Go through the listing below and say how many lines include "swatch". Give the number by itself.

┄┄┄┄┄┄

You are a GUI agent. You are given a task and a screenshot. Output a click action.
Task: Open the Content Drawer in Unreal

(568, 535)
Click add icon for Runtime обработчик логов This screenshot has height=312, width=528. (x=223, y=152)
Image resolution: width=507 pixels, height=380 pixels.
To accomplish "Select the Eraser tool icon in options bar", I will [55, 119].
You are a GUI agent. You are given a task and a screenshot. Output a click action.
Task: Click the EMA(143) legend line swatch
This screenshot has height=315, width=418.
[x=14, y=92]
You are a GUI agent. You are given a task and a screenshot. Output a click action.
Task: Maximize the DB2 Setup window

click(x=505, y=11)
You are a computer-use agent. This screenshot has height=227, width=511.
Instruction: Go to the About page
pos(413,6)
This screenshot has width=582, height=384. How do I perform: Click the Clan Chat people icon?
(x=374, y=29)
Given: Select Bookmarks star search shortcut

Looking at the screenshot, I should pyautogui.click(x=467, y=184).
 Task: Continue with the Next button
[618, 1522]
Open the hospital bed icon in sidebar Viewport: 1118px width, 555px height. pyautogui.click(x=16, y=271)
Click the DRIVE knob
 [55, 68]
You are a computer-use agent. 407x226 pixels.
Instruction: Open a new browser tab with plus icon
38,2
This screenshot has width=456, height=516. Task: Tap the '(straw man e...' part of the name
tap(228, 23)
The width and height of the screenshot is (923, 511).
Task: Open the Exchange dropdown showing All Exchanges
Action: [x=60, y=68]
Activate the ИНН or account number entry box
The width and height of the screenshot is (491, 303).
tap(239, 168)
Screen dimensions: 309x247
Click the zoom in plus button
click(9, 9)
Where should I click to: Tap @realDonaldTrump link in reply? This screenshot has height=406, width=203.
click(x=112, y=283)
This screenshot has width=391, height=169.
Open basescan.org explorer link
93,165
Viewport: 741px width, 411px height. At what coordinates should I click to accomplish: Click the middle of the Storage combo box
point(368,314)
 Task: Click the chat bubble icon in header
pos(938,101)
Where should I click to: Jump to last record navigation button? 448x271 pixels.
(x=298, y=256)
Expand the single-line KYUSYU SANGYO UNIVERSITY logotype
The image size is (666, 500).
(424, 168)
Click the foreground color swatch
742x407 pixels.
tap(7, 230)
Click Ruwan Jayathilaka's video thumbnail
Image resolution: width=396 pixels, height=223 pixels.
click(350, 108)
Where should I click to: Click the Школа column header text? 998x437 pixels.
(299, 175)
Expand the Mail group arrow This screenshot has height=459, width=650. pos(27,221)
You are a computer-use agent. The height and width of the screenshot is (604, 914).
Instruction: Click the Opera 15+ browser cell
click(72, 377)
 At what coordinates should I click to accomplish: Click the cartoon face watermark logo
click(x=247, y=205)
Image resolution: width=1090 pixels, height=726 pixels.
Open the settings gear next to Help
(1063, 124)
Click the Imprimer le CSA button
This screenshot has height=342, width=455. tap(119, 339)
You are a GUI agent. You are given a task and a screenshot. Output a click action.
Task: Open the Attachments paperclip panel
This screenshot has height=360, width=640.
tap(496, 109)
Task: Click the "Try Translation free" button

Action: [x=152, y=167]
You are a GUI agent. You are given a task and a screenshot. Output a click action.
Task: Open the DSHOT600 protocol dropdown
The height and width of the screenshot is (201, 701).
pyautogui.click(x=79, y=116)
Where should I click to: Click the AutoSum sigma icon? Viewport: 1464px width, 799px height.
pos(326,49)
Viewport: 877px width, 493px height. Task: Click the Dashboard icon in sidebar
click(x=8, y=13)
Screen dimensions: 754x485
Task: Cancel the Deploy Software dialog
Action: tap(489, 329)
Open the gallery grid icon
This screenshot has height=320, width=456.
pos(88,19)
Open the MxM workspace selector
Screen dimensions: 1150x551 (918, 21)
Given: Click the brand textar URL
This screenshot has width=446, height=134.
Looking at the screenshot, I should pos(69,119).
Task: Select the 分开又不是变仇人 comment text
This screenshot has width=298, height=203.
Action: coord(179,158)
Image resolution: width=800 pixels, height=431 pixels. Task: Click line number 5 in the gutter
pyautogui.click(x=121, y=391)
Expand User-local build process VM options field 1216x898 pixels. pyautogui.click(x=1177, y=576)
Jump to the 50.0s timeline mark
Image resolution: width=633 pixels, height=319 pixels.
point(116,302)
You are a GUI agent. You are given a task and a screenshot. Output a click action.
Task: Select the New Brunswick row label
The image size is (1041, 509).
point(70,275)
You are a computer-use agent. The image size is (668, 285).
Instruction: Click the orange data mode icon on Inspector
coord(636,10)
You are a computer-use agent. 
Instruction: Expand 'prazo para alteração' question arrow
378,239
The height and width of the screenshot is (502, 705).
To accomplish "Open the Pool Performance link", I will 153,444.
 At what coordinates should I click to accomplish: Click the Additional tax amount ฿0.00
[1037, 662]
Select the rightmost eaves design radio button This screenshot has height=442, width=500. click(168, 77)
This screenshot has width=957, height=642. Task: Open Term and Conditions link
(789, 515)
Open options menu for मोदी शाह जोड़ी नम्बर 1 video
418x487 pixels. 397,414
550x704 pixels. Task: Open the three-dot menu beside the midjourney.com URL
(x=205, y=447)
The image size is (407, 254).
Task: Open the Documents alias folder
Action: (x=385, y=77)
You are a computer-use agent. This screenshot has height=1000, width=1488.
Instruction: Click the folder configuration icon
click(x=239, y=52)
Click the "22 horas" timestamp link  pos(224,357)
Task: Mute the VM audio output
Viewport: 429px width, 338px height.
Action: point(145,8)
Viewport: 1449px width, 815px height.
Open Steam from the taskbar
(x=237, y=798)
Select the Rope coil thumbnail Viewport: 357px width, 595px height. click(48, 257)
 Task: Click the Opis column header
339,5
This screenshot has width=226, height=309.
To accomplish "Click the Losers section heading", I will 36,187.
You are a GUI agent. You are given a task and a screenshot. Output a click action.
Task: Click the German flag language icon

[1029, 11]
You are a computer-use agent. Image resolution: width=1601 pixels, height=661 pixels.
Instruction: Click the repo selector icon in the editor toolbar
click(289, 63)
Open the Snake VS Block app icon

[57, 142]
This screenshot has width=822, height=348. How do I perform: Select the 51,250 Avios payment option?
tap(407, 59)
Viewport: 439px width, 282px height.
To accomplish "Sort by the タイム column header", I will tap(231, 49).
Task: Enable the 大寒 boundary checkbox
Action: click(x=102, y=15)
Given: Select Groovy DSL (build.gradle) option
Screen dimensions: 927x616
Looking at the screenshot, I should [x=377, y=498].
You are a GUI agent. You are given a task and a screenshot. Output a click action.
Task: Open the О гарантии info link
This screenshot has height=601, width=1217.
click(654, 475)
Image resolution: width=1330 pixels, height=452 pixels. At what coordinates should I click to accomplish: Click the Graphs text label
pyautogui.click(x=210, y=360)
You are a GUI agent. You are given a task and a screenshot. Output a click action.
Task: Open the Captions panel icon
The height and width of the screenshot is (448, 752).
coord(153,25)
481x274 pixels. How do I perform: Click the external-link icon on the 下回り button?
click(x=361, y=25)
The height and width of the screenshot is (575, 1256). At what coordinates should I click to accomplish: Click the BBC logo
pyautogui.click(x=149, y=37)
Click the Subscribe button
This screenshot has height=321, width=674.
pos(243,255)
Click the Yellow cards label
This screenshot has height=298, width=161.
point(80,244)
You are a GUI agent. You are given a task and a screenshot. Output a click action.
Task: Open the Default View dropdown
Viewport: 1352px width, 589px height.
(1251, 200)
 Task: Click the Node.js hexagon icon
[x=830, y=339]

┄┄┄┄┄┄

■ TASK RESULT:
2